- _Available data_:
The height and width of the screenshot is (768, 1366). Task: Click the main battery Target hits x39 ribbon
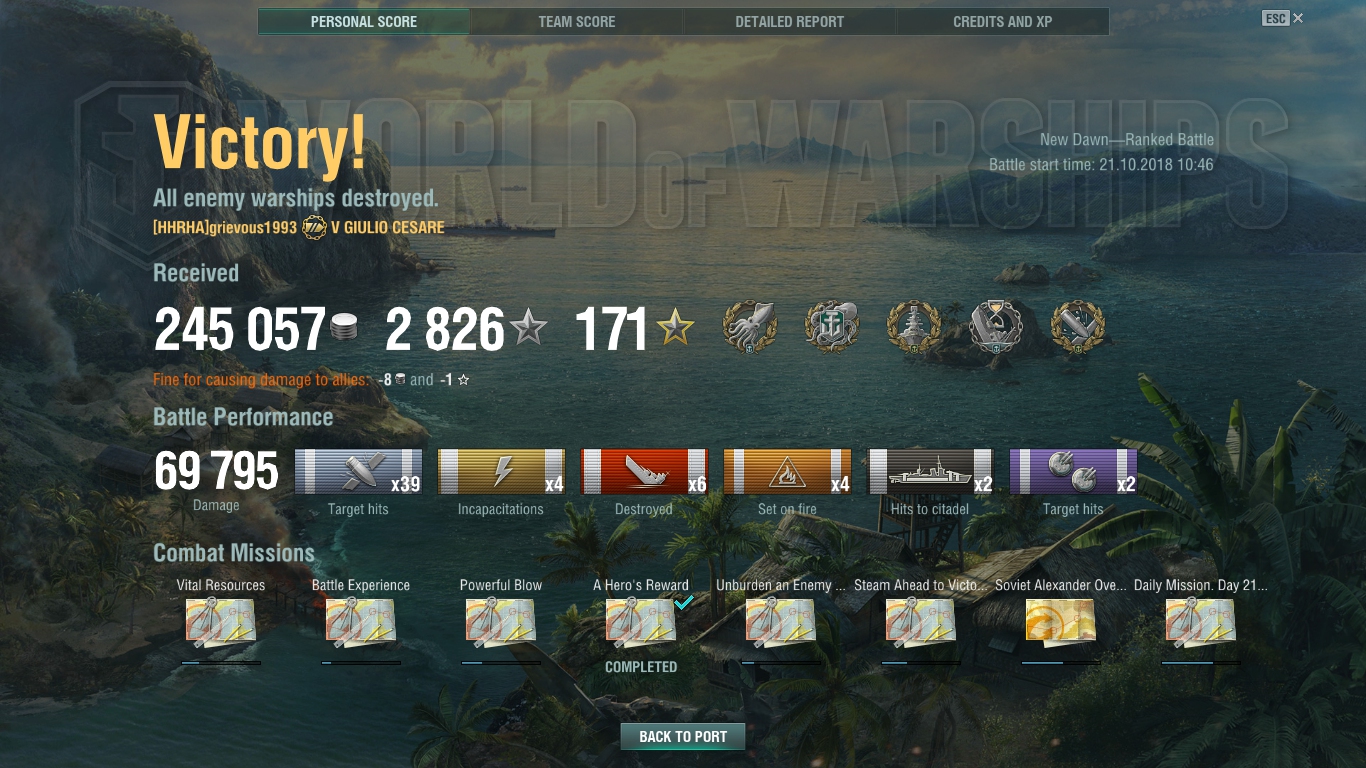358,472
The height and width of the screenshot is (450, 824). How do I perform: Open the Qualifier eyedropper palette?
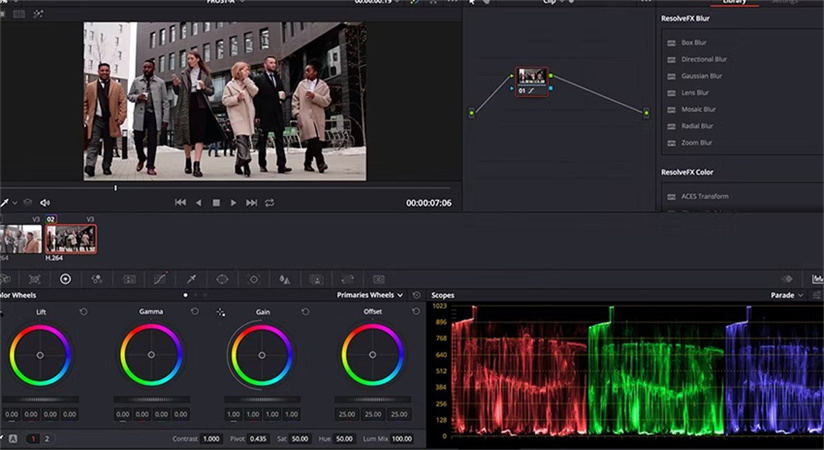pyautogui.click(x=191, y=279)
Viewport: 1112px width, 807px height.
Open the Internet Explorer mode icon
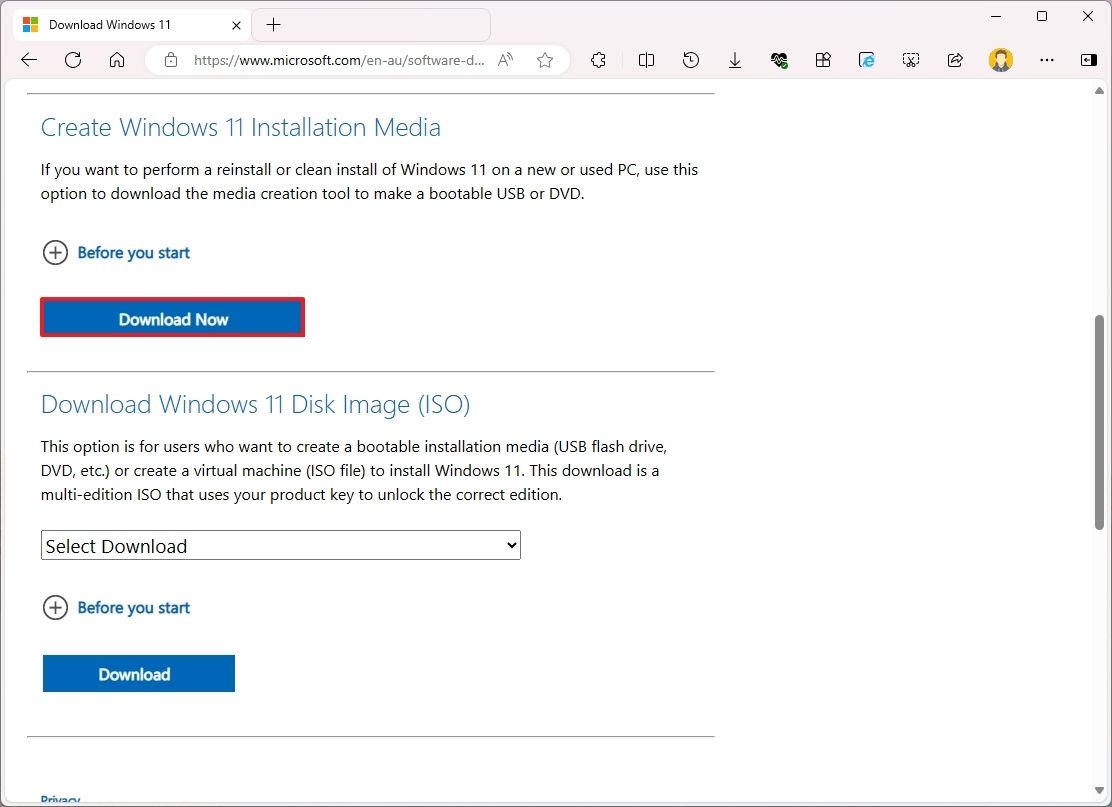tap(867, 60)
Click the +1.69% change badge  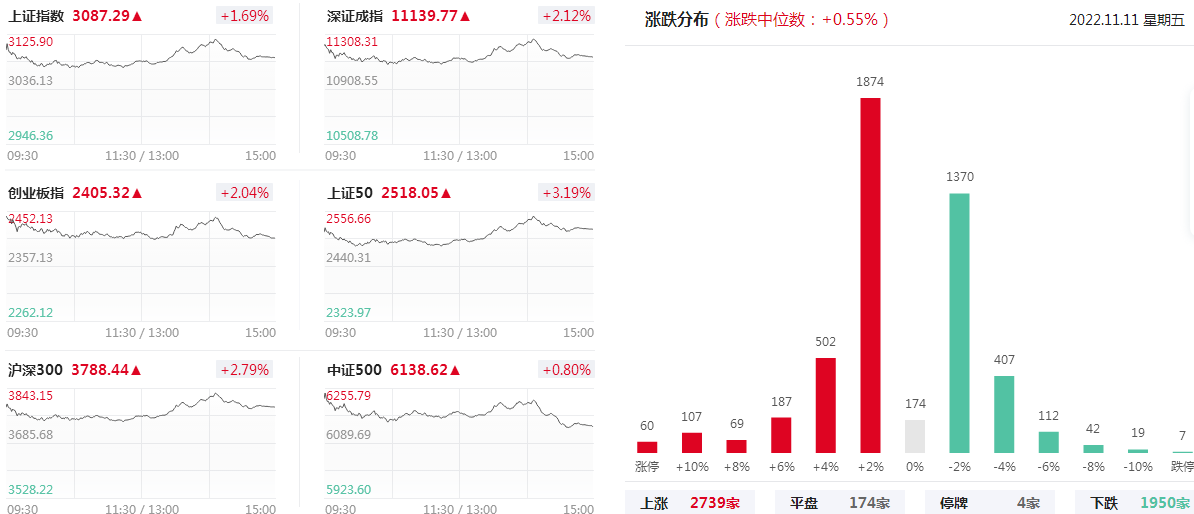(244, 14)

- _Action item_: Only the lines from where the data begins to the line with "Viewport: 1112px width, 807px height.", both of them included, should be reproduced word for word; no pictures.

- _Answer to this problem_:
The height and width of the screenshot is (768, 1366). Task: Click the main battery Target hits x39 ribbon
358,472
The height and width of the screenshot is (450, 824). How do I perform: Open the Qualifier eyedropper palette?
pyautogui.click(x=191, y=279)
Viewport: 1112px width, 807px height.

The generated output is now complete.